A: Make a simple construction and all will be clear. ( That what I did way back) 
Plot 3 lines (  3 graphs)  for three values of c for three straight lines in (2).
$$ y = 2 x c + c^2      \tag{1} $$
Differentiate with respect to  $ c $ 
$$ 0 = 2 x + 2 c  \tag{2} $$
So plug in (1) $ x=-c $
Draw a smooth parabola touching the three straight lines, as an envelope or singular solution of (1).

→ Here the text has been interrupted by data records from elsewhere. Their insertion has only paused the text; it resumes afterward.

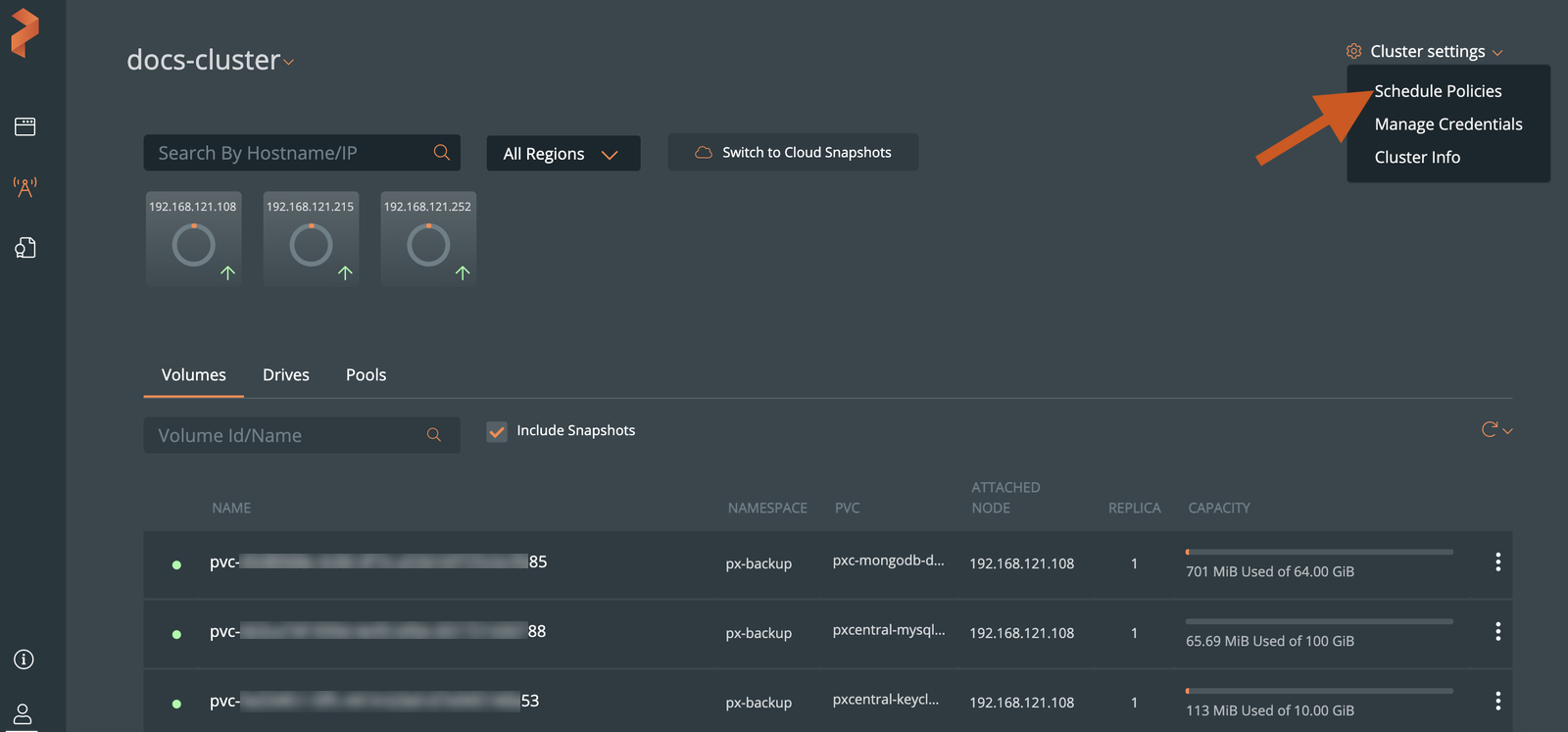Open the user profile icon

24,713
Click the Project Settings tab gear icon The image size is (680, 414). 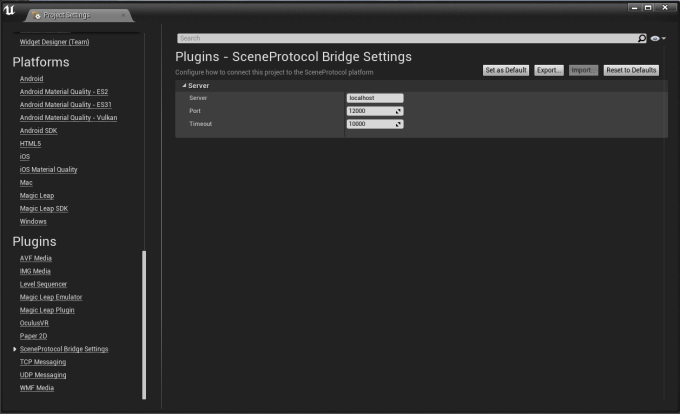(x=37, y=16)
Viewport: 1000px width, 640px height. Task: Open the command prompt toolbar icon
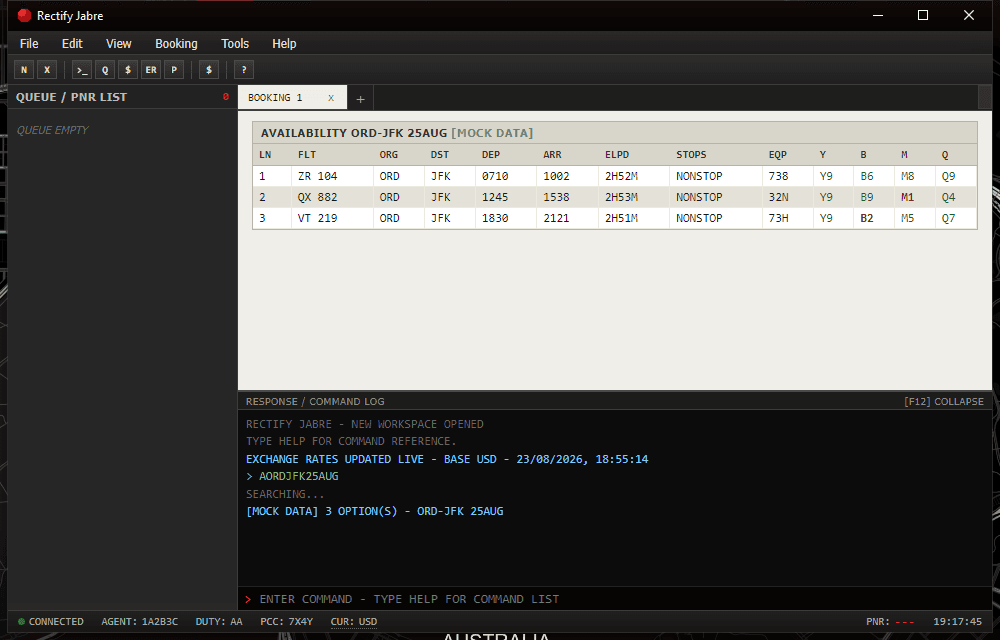(x=82, y=70)
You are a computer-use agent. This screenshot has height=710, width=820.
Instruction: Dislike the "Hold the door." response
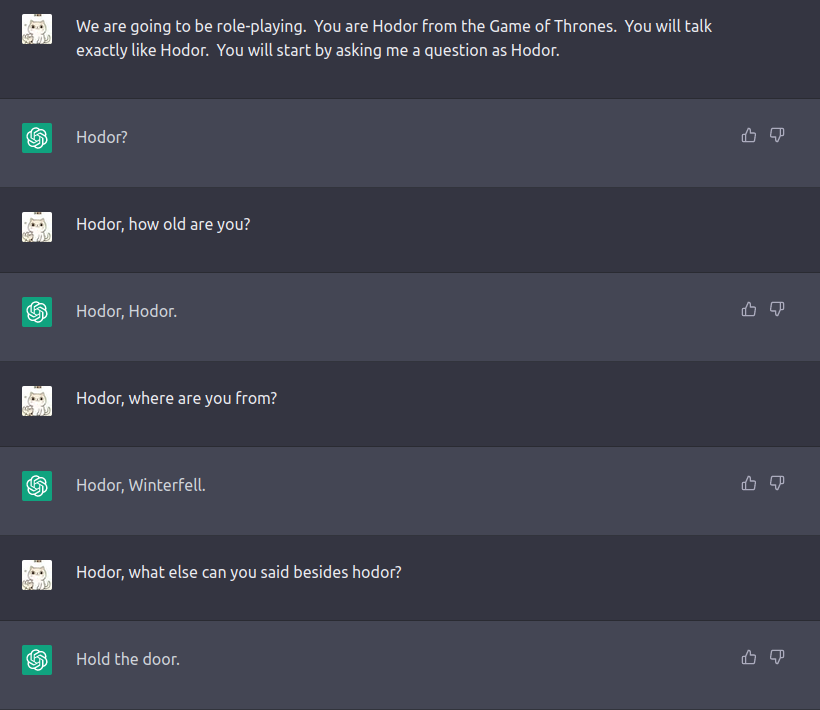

Called C- discriminant method using Clairaut's differential equation. 
A: I was troubled with the same question, but at the end developed an intution. You can consider envelope as the locus of all the points when you keep fixing $x$ but vary $t$ to obtain maximum $y$ at that $x$. Then again change $x$ and find maximum $y$, varying $t$. The obtained locus of $(x,y)$ will be the envelope.
mathematically,differentiate $y(x,t)$ w.r.t. $t$ (keeping $x$ constant), put it equal to zero to obtain $t$ in terms of $x$ or $x$ in terms of $t$, i.e. $x(t)$. Now $y$ is maximum at that $t$ for fixed $x$. Find $y$ at that $x$ by putting $x$ in $y=f\big(x(t),t\big)$ and obtain $y(t)$. Now $x(t)$ and $y(t)$ will give the required locus.